NC's roadside history markers generate 600K words

Historians in the News

RALEIGH, N.C. — The state's history office is taking the last steps on a long road toward writing a 600,000-word essay on North Carolina — at about 400 words a clip.

Each segment chronicles a stop on the agency's state's roadside marker program, which has history at more than 1,500 locations to as little as five lines of text.

For nearly 75 years, the signs have been a dollop of history sufficient for most motorists, some who like to spend a leisurely afternoon driving to search for markers using a state-published directory. But it's not enough for others in an age of faster cars, distracted drivers and the immediacy of the Internet.

"The most common complaint we get is 'I couldn't read the sign as I passed by,'" said Michael Hill, the research branch supervisor in the Office of Archives and History. "Our tradition from the 1930s has been to have concise, succinct descriptions of what happened in 3-inch-tall letters."
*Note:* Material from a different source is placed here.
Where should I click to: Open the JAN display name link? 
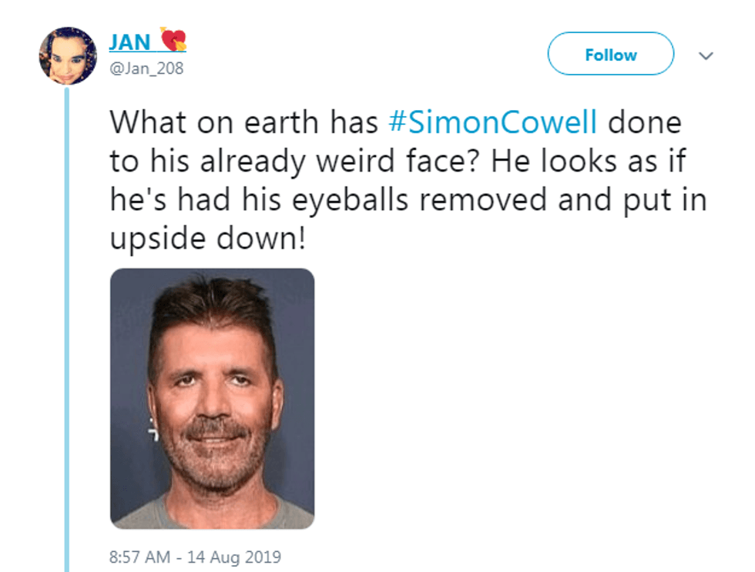point(129,42)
So as Hill's office began improving a Web site to identify better the markers, researchers decided to write extended narratives for every marker. Hill had already written essays for 250 of the markers dating back to 1982, leaving more than 1,250 to go.

After toiling in history books and file cabinets and behind computers, the researchers' five-year march through North Carolina history is nearly over. Hill said the project could be completed this week as the last essays are edited.

The essays, now posted on the Web with new photos taken by summer interns, have brought new insight and sifted truth from fiction for pieces of North Carolina history — a gift for generations to come.